Supplied passage:
◇ ◇ ◇ ◇ ◇

More than 100 Marines kicked out of the service for refusing Covid vaccine


The Army would not identify the two officers.

The moves come as the individual services begin the process of separating what could amount to thousands of troops who refuse the order to be vaccinated, a complicated undertaking that impacts everyone from newly enlisted service members to high-ranking officers in command of hundreds of personnel.

The vast majorities of each service have received their shots. The Army and Navy are each at about 98 percent, while the Air Force stands at 97.5 percent and the Marine Corps at 95 percent.

Approximately 72 percent of the U.S. population has been vaccinated.

The Army announced Thursday that in January it will begin the work of separating soldiers who have refused the order and have already relieved six active-duty leaders, including the two battalion commanders, and issued 2,767 reprimands to soldiers for refusing the vaccination.

Those reprimands generally allow a soldier to continue to serve, but are seen as a block to any future promotion, effectively killing a career.

◇ ◇ ◇ ◇ ◇

Data shown:
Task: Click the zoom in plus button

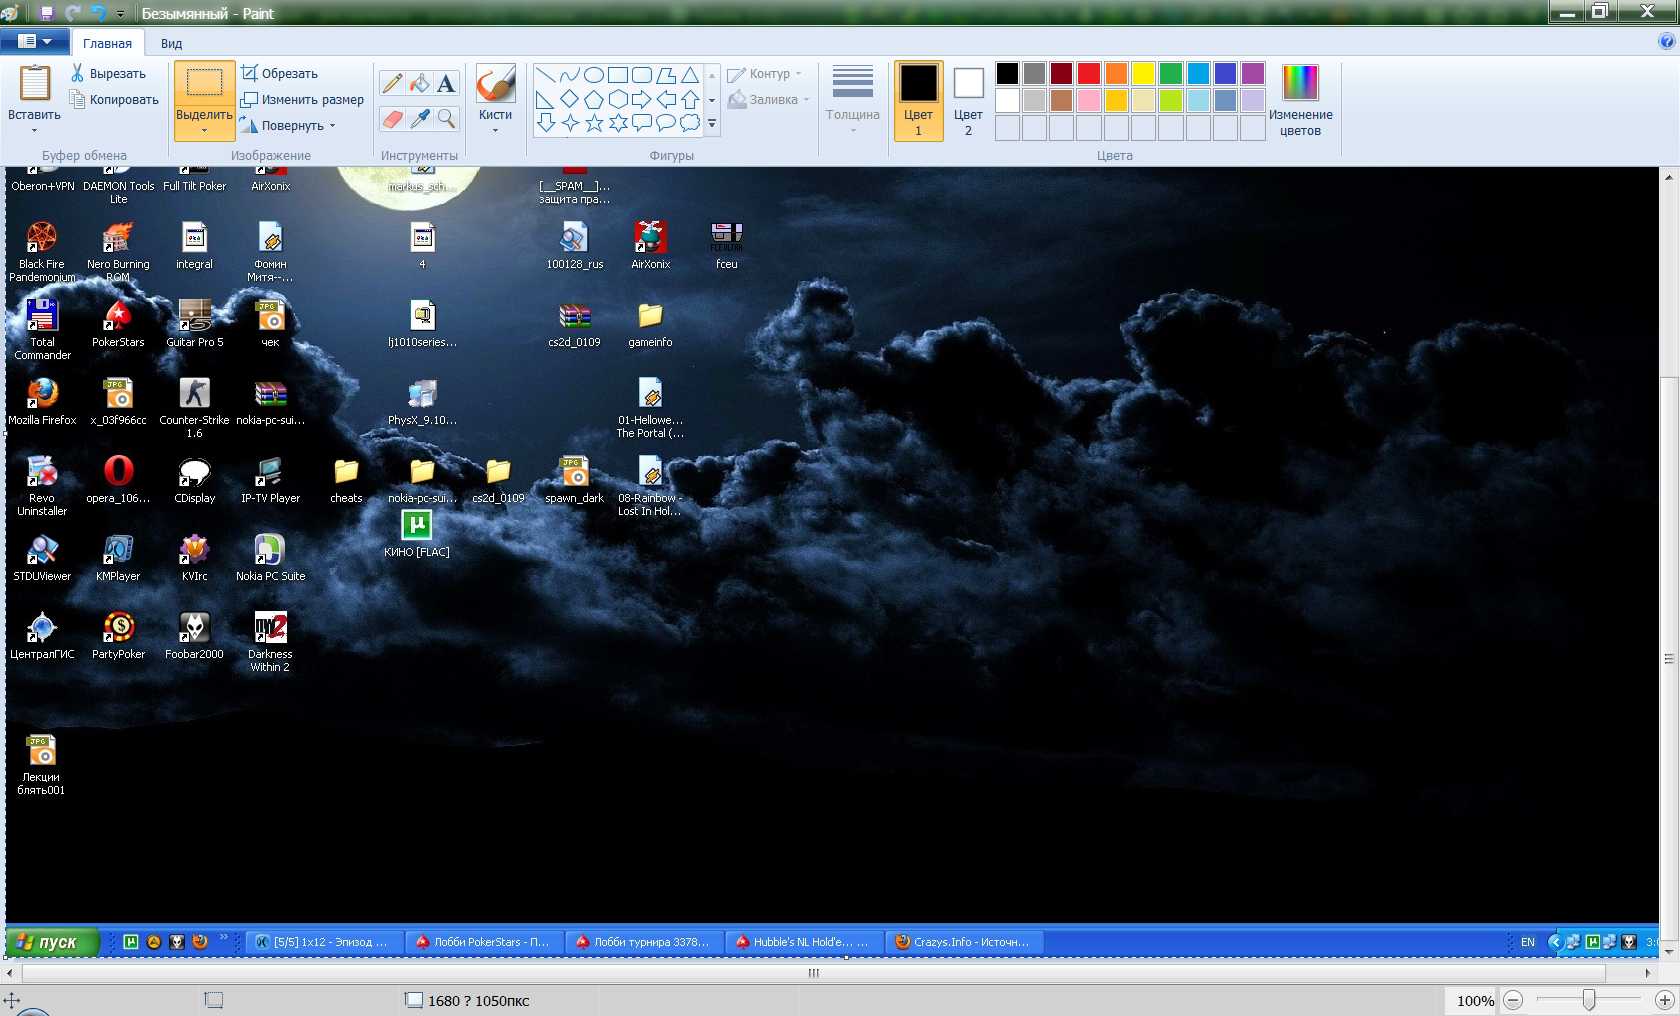Action: [1664, 1000]

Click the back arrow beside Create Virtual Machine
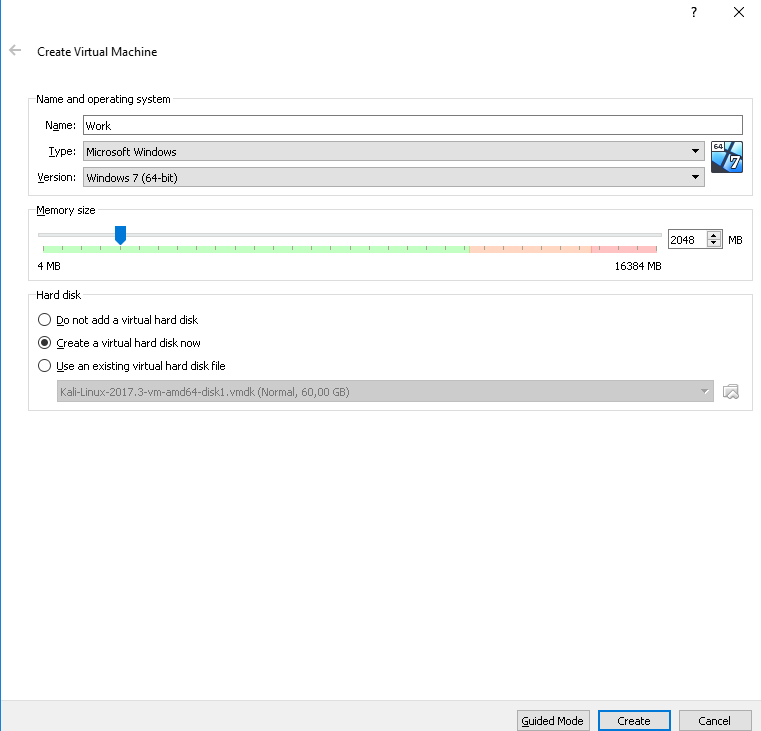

◇ ◇ ◇ ◇ ◇

Complete the following:
1. According to the article on Covid vaccine refusals in the military, what percentage of the Marine Corps has been vaccinated?
2. In the article on Covid vaccine refusals in the military, recast the paragraph beginning "The Army announced Thursday" as a brief bulleted list that keeps its main facts.
3. Write the next part of the article on Covid vaccine refusals in the military, picking up after its final sentence.

Results of the tasks:
1. About 95 percent.

2.
- Beginning in January, the Army will start separating soldiers who have refused the vaccination order.
- It has already relieved six active-duty leaders, two of them battalion commanders.
- It has issued 2,767 reprimands to soldiers for refusing the vaccination.

3.
The six leaders already removed from their jobs range in rank from sergeant to lieutenant colonel, an Army spokesperson told POLITICO, without offering more detail.

A total of 3,864 soldiers have refused the shot, less than 1 percent of the active force.

The Army is the largest service branch, with 478,000 soldiers in its active-duty ranks. In total, 6,200 soldiers have sought temporary or permanent exemptions, including 641 medical requests and 1,746 religious requests. Like the other services, no religious exemptions have been approved by the services.

“Vaccinating our soldiers against COVID-19 is first and foremost about Army readiness,” Army Secretary Christine Wormuth said in a statement. “To those who continue to refuse the vaccine and are not pending a final decision on a medical or administrative exemption, I strongly encourage you to get the vaccine. If not, we will begin involuntary separation proceedings.”

The Marine Corps has approved 1,007 exemptions from the mandate, with 3,144 requests for religious accommodation still in the works. The Marines who are being separated are receiving discharges that are general under honorable conditions, a Marine Corps spokesperson said. Such a discharge keeps the Marines from losing post-military benefits.

On Wednesday, the Navy issued guidance to its leadership to start the process of separating the 5,731 active-duty sailors who remain unvaccinated. And early this week, the Air Force announced it was kicking out 27 airmen.